Bronze Medallion teaches an understanding of the lifesaving principles embodied in the four components of water rescue education: judgment, knowledge, skills and fitness.
Rescuers learn advanced lifesaving techniques for challenging rescues of increased risk, involving conscious and unconscious victims in varying water depths. Participants develop stroke efficiency and endurance in timed swims (500 metres). Includes CPR-A.
The Bronze Medallion may be offered at some pools combined with Bronze Cross; check course listings for Bronze Combination courses.
|Must be 13 years old by last day of course if candidate does not have Bronze Star.|
20 hours consisting of both dry and wet sessions.
Successful candidates will be issued a temporary certification card on the last day of course. A permanent certification card, badge and medal will be mailed within 60 days. Please contact the Branch if the temporary card has expired and the permanent card has not been received.
Bronze Medallion is a ‘lifetime award’ which means that it does not need to be current in order to take further lifesaving training (e.g. Bronze Cross).
If an individual requires a Bronze Medallion for employment purposes (e.g. Sailing Instructor), it must be current within two years. The ‘lifetime award’ designation does not apply when used as a vocational certification (for employment purposes).
All items are taught and evaluated by a current Lifesaving Instructor. Candidates must demonstrate competency on all items to pass.
- Demonstrate accuracy in throwing buoyant aids. Throw aids a distance of 8 m placing them within 1 m of the centre of a target three times out of four.
Simulate self-rescue techniques for the following environments/circumstances:
- Moving water
- Swamped or capsized boat
- Starting in the water, demonstrate a 20 m head-up approach and surface dive to recover a submerged victim. Return to the starting point, using a control carry to support and carry the victim.
- Demonstrate three defences (from the front, side and rear) and three releases (from the front, side and rear). Assume the ready position and communicate verbally after each defence or release.
- Swim head-up 6 x 25 m, maintaining a consistent pace and work-to-rest ratio. Check your pulse after the last repeat.
- Swim 500 m continuously, in 15 minutes, using any combination of strokes of the candidate’s choice.
Demonstrate rescue breathing and one rescuer cardiopulmonary resuscitation (CPR) on a manikin, for the following circumstances:
- Adult and child victims
- Complications in resuscitation (vomiting, gastric distention)
- Adaptations (mouth-to-nose, stoma, jaw-thrust)
Simulate the treatment of:
- A conscious adult or child with an obstructed airway
- Complications involving a pregnant woman and a person who is obese
- Simulate the treatment of an unconscious adult or child with an obstructed airway.
Demonstrate the appropriate recognition and care of a victim suffering from the following circulatory emergencies:
- Heart attack or angina
- External bleeding
- Stroke and transient ischemic attack (TIA)
Recognition and Rescue
- Walk around an aquatic environment, evaluate the ongoing activities and, where appropriate, model safe behaviour choices.

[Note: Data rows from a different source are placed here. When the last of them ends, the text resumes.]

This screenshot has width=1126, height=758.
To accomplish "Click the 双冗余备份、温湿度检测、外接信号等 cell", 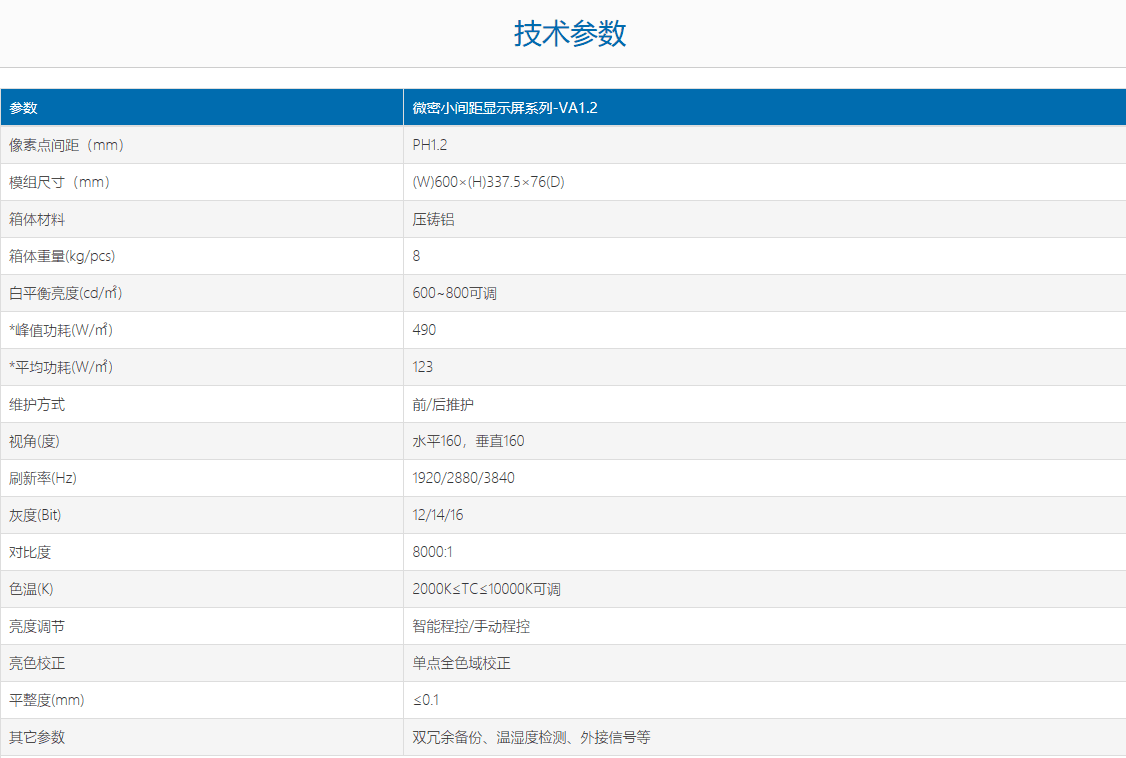I will (531, 737).
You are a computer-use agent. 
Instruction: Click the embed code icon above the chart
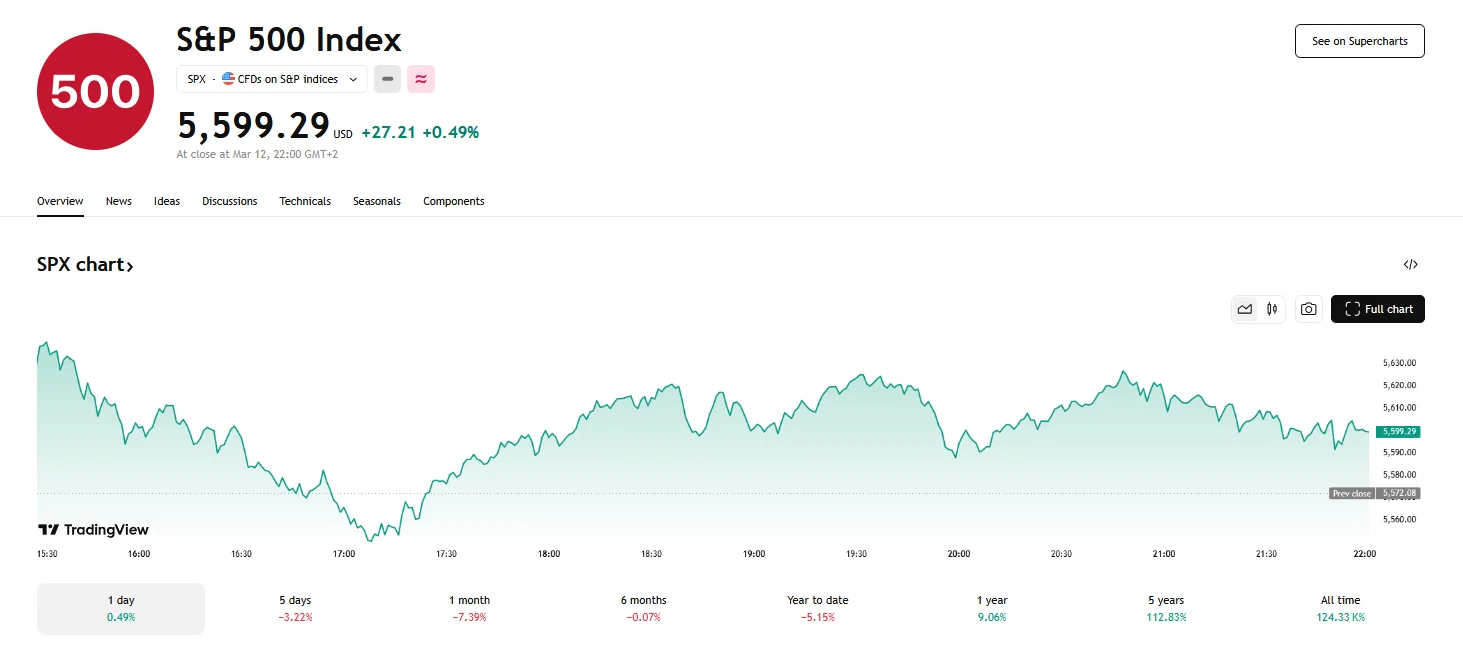pos(1410,264)
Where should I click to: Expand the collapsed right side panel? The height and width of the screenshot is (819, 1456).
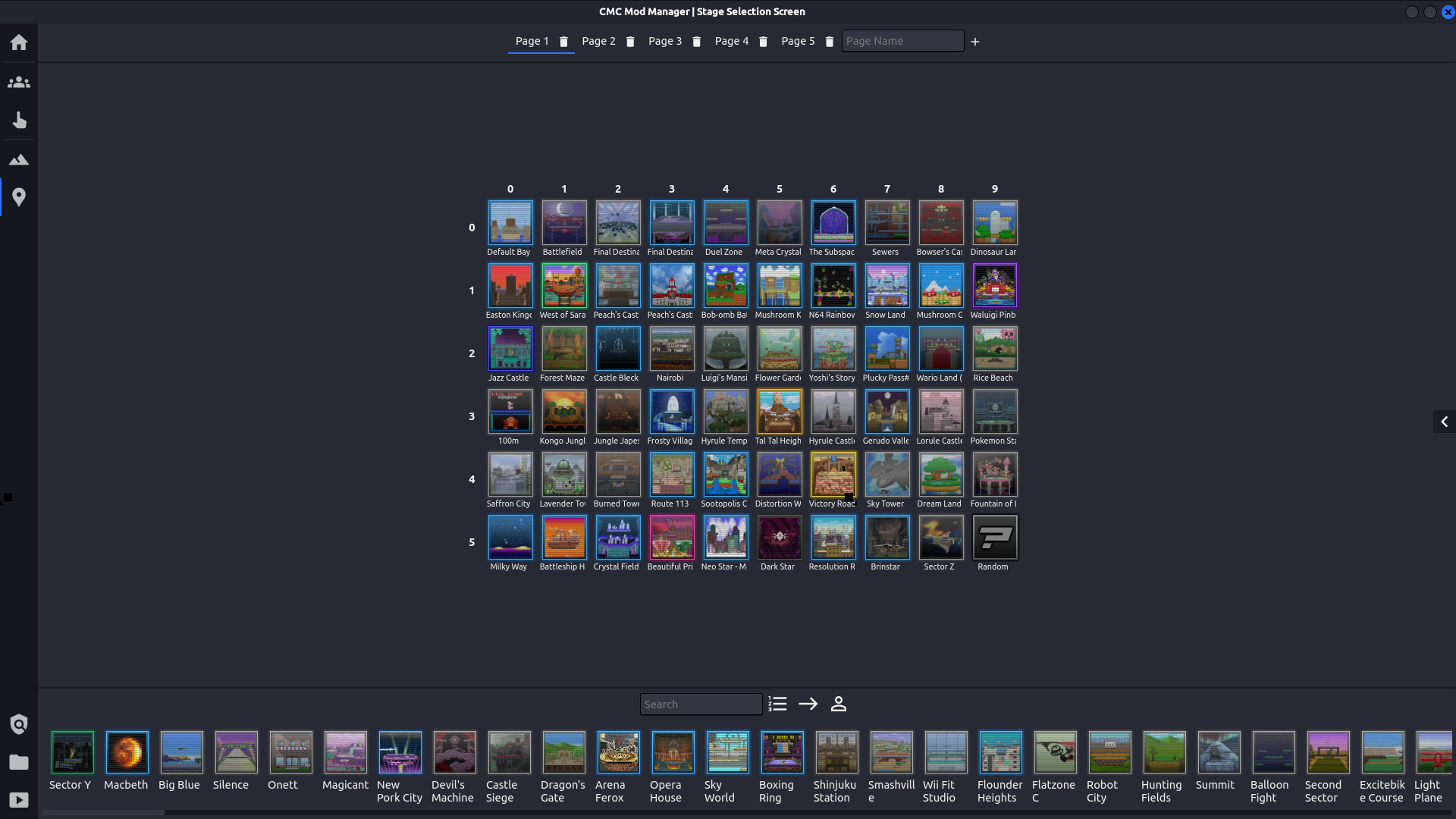click(x=1444, y=422)
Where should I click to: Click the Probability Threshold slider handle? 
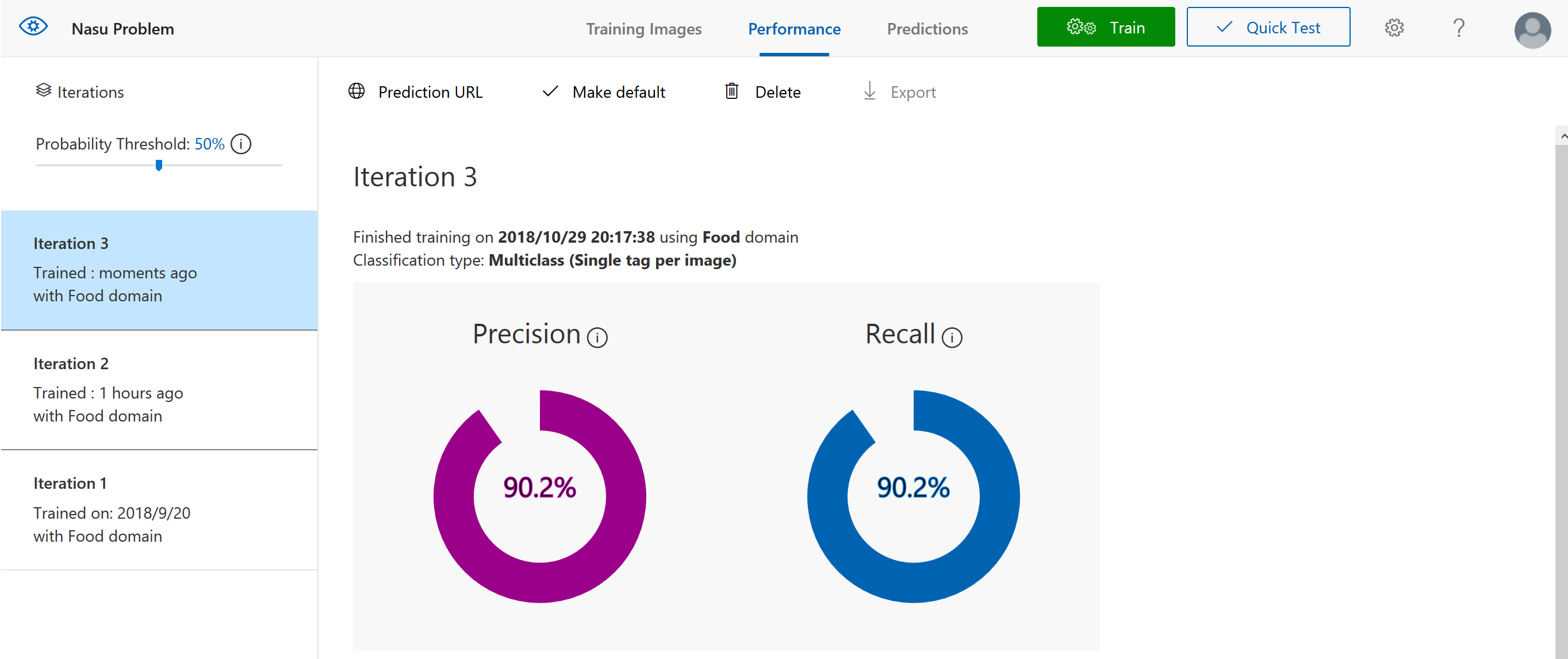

- Recover and immobilize a conscious breathing victim with a suspected cervical spinal injury in shallow water. Demonstrate recovery and immobilization with both a face-up and a face-down victim. Recruit and direct bystanders to assist.
- Perform a logical underwater search of a specified area, to a maximum depth of 3 m.
- Perform a non-contact rescue in an aquatic situation designed to emphasize a low-risk rescue, victim care, removal with bystander assistance, and follow-up—including contact with the Emergency Medical System (EMS).
- Perform a rescue of a non-breathing victim located in deep water, 5 m from a point of safety. Simulate a situation, in an unsupervised environment, designed to emphasize victim care, removal with bystander assistance and follow-up—including contact with EMS.
Perform a rescue of a distressed or drowning victim in open water, with a 20 m approach and 20 m return. Simulate a situation designed to require either a contact or non-contact rescue, with emphasis on victim recognition and appropriate care.